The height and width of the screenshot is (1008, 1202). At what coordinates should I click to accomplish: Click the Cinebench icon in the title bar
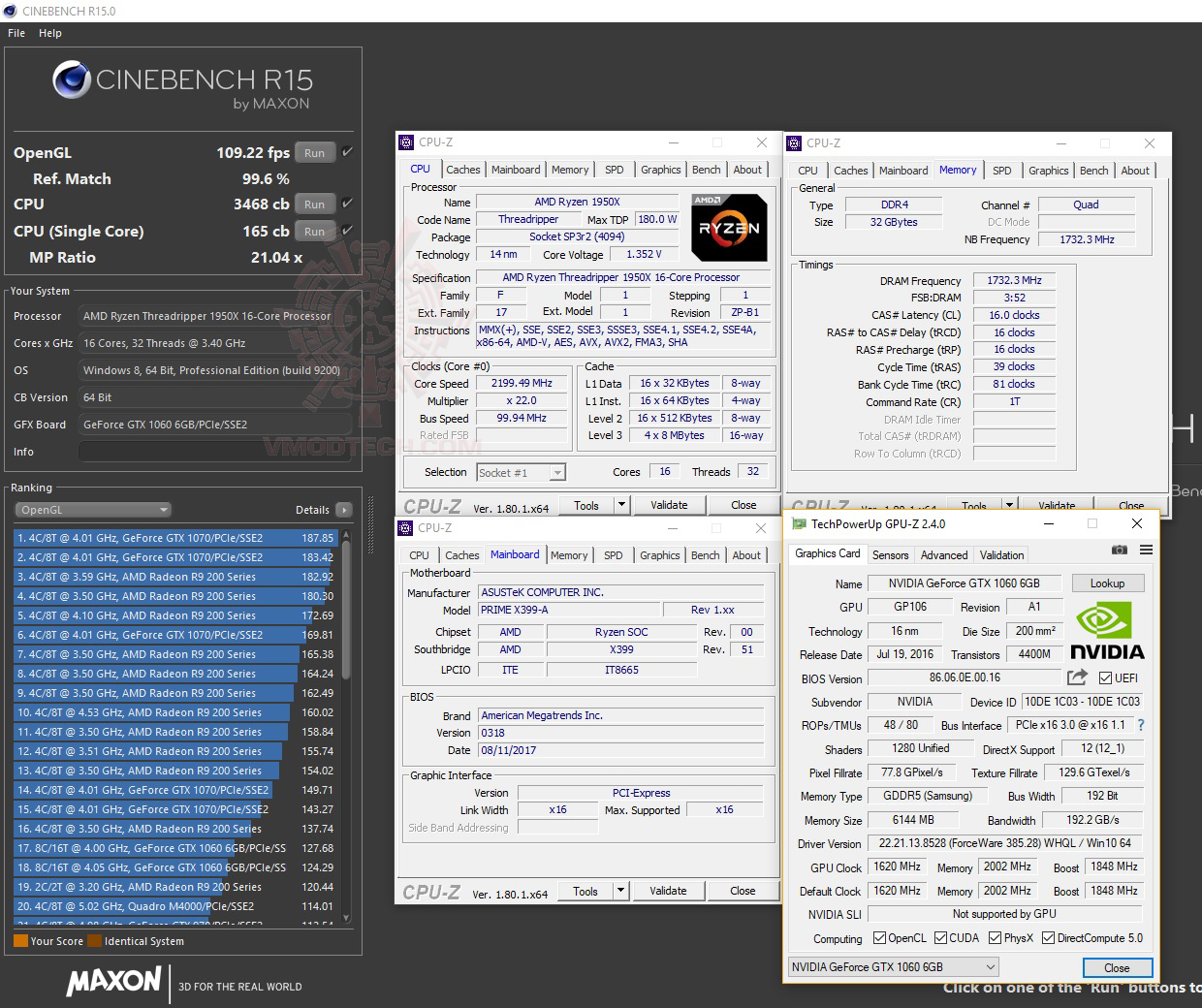[x=10, y=11]
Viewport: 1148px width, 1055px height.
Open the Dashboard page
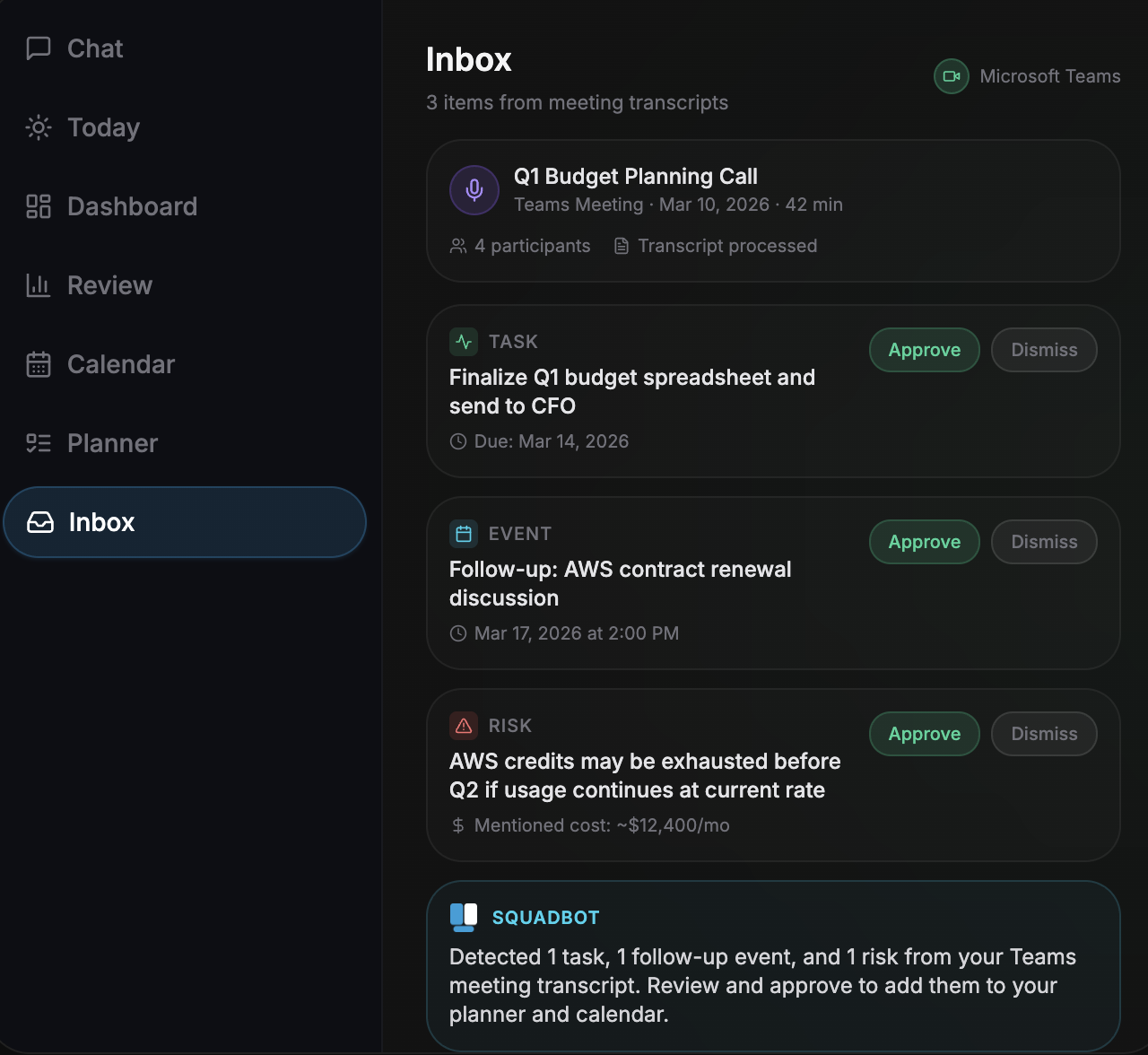click(x=131, y=206)
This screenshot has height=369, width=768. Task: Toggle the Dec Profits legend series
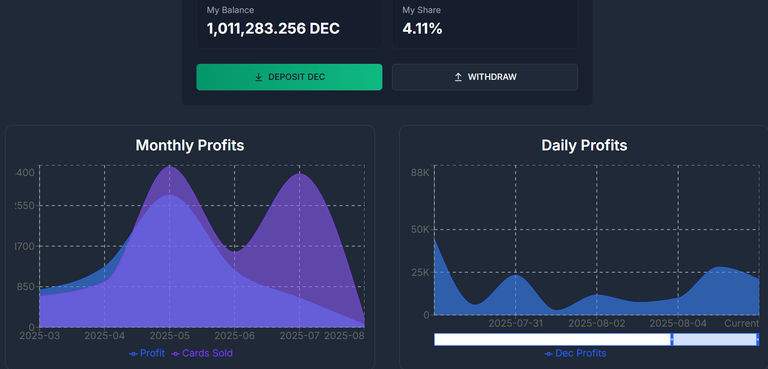click(575, 353)
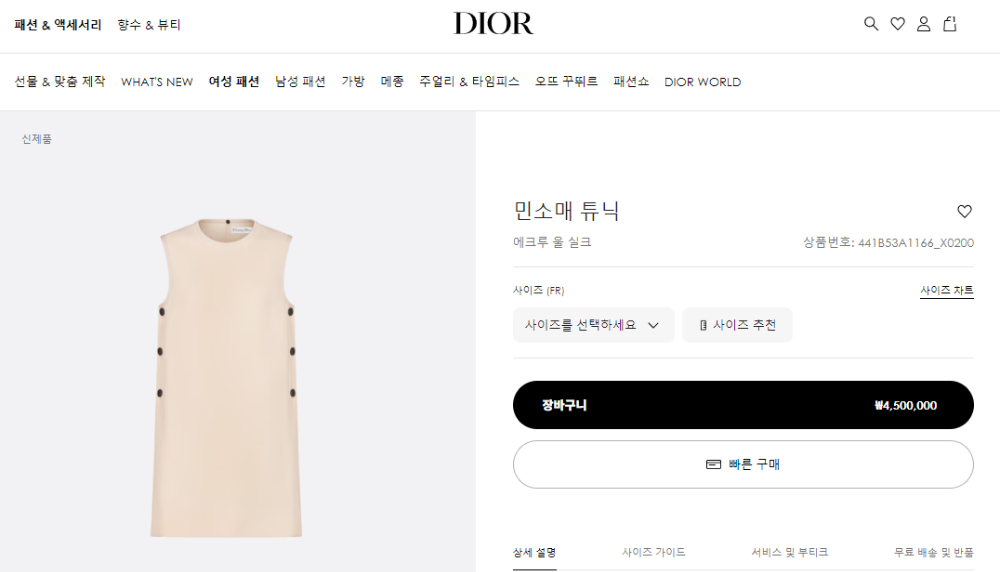Switch to the 서비스 및 부티크 tab
Image resolution: width=1000 pixels, height=572 pixels.
point(790,552)
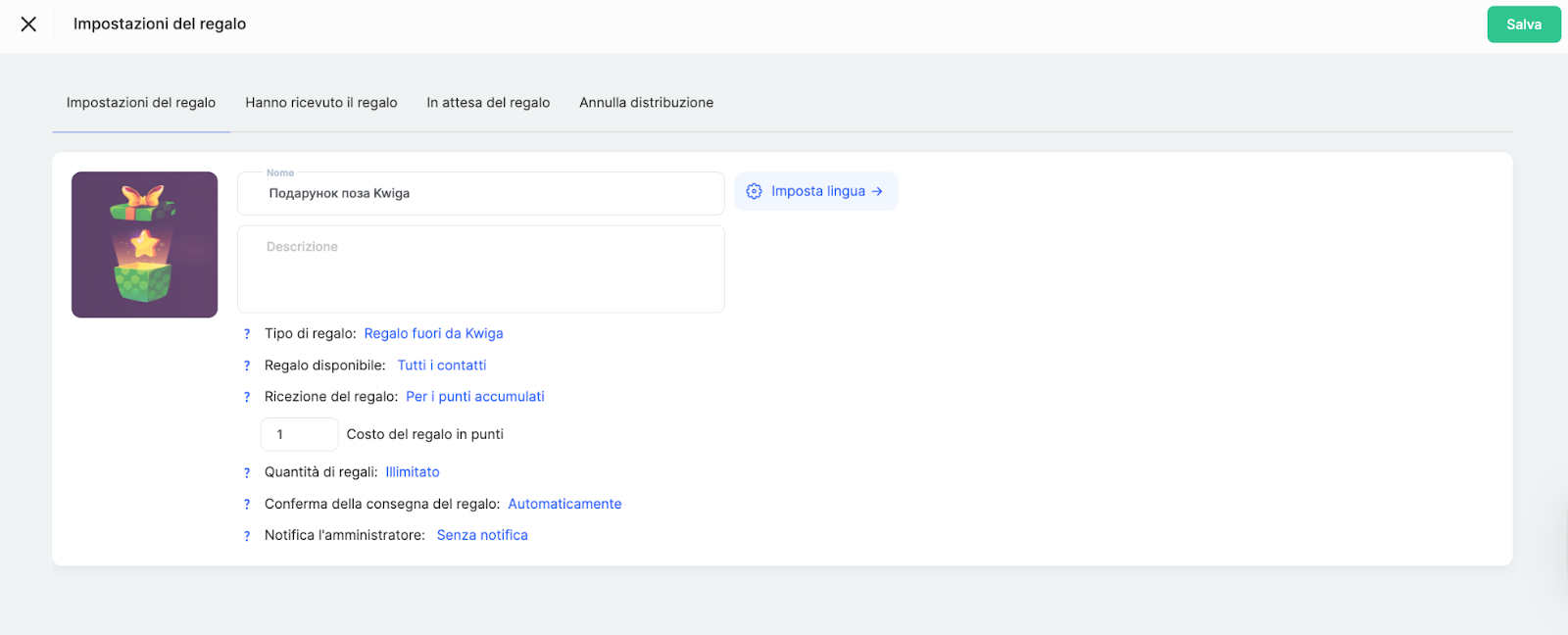Click the help icon beside Quantità di regali
This screenshot has width=1568, height=635.
pyautogui.click(x=247, y=472)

__________________________________________________

— Instructions for the task —
If a record contains a picture, leave the picture out; repeat the record itself exactly.

— Result of this task —
The height and width of the screenshot is (1008, 1202). At what coordinates should I click to accomplish: Click the Cinebench icon in the title bar
[x=10, y=11]
Viewport: 1148px width, 1055px height.
Open the Dashboard page
click(x=131, y=206)
This screenshot has height=369, width=768. Task: Toggle the Dec Profits legend series
click(575, 353)
Switch to the 서비스 및 부티크 tab
Image resolution: width=1000 pixels, height=572 pixels.
point(790,552)
Click the help icon beside Quantità di regali
This screenshot has width=1568, height=635.
pyautogui.click(x=247, y=472)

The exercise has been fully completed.